Altra novità importante del prodotto è che introduce la formula dello shareware. In pratica i software con questa tipologia di distribuzione, fanno provare il prodotto fino ad un certo livello, molte volte si gioca tutto il primo episodio, per poi acquistare il prodotto utilizzando una connessione ad internet o chiamando un numero di telefono per poter acquistare il prodotto.
Qualche mese dopo, venne realizzato un prequel di Wolfstein: Spear of Destiny. Il gioco segue sempre le avventure del soldato Blazkowicz, ma ambientate mesi prima degli avvenimenti del suo predecessore.
Doom: la condanna degli FPS
Post Wolfenstein, la ID software capitanata da Carmack, si scinde da Apogee Software suo publisher e costruisce uno studio proprio in Texas. Con queste premesse e senza vincoli, possono dare via libera alla loro creatività. Un anno dopo a Wolfenstein, il 10 dicembre 1993 esce Doom. E il gioco consacra il genere FPS nel panorama videoludico.
Originariamente il gioco uscì su MS-DOS e vantava la bellezza di 2 Floppy Disk per essere installato, che all’epoca era come avere due blue-ray. Per la realizzazione Carmack propose come contesto quella della “tecnologia contro i demoni”. Gli altri membri del team, invece, quello di acquisire i diritti del film di Aliens, e farci un videogioco. La seconda idea venne scartata in quanto la Fox propose un prezzo troppo elevato.

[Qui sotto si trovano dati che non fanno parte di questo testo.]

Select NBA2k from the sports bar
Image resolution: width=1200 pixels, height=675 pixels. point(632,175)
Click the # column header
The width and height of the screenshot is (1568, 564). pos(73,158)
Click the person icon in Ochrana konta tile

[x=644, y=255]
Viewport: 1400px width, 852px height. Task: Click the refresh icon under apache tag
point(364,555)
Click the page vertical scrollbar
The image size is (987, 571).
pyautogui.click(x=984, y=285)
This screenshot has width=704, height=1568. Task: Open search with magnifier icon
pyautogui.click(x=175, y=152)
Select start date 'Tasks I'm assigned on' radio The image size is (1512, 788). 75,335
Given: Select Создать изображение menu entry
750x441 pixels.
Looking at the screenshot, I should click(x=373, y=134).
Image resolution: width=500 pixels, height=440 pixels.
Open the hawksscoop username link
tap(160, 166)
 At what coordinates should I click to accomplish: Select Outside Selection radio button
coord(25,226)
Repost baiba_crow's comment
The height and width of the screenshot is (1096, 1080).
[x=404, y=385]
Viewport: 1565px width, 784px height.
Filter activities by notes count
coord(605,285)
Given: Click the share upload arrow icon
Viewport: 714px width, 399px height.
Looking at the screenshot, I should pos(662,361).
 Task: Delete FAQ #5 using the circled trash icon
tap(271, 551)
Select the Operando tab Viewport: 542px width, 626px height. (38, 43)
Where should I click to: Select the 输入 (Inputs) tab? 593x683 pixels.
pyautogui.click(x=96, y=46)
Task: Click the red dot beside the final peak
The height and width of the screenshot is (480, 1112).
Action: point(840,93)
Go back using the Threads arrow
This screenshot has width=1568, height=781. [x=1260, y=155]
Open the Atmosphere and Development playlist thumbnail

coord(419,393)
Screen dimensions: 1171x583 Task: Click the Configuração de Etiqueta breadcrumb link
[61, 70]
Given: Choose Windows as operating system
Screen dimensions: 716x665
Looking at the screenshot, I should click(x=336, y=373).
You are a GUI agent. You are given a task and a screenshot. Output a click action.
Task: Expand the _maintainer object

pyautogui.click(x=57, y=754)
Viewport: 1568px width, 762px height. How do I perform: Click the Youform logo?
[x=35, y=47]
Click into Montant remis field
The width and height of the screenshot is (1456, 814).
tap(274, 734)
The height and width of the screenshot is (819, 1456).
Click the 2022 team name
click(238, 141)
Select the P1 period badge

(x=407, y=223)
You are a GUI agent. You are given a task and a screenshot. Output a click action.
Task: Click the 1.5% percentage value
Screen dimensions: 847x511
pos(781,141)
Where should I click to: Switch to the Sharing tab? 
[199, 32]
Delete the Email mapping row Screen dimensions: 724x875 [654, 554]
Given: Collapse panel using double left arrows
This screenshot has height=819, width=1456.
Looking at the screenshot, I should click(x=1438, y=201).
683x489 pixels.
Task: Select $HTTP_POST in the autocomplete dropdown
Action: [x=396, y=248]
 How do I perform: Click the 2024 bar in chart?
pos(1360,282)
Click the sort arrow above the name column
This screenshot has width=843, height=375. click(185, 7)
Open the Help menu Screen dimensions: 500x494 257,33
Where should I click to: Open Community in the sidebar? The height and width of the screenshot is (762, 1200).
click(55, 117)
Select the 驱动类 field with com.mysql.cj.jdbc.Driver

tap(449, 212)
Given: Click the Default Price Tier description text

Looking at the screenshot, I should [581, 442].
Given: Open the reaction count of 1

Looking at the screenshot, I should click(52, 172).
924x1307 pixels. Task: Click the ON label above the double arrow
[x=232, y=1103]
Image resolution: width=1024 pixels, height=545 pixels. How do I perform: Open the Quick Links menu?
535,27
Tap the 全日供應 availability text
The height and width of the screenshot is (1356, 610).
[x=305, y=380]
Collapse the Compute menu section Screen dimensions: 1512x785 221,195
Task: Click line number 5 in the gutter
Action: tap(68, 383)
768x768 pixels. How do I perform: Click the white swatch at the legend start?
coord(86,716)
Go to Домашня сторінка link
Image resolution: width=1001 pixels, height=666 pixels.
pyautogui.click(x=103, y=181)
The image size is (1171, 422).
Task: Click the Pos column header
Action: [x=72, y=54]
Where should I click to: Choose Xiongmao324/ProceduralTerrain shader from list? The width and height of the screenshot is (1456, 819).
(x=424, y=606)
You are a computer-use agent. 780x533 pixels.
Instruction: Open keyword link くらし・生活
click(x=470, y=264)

Quindi si prese l’idea di Carmack mischiandola sia con elementi di Alien sia con elementi del film di Sam Raimi, La Casa. Del primo si prese l’idea di ambientare il gioco su Marte all’interno di una corporazione, che nel mondo di Doom prende il nome di UAC. Della seconda, invece, le armi che il protagonista utilizzava per far fronte alle orde di non morti. Quindi le armi distintive del gioco come lo shotgun e la motosega venivano ripresi dal film con protagonista Ash Williams.
La trama, è ridotta al minimo indispensabile. Si impersona un marine senza nome, chiamato Doomguy dai fan, che diserta la UAC e viene mandato su Marte ai lavori forzati. Al suo arrivo, durante un esperimento sui portali da parte degli scienziati della struttura, si apre un varco per l’inferno in cui escono orde di demoni. Compito del soldato è quello di fermare l’avanzata demoniaca.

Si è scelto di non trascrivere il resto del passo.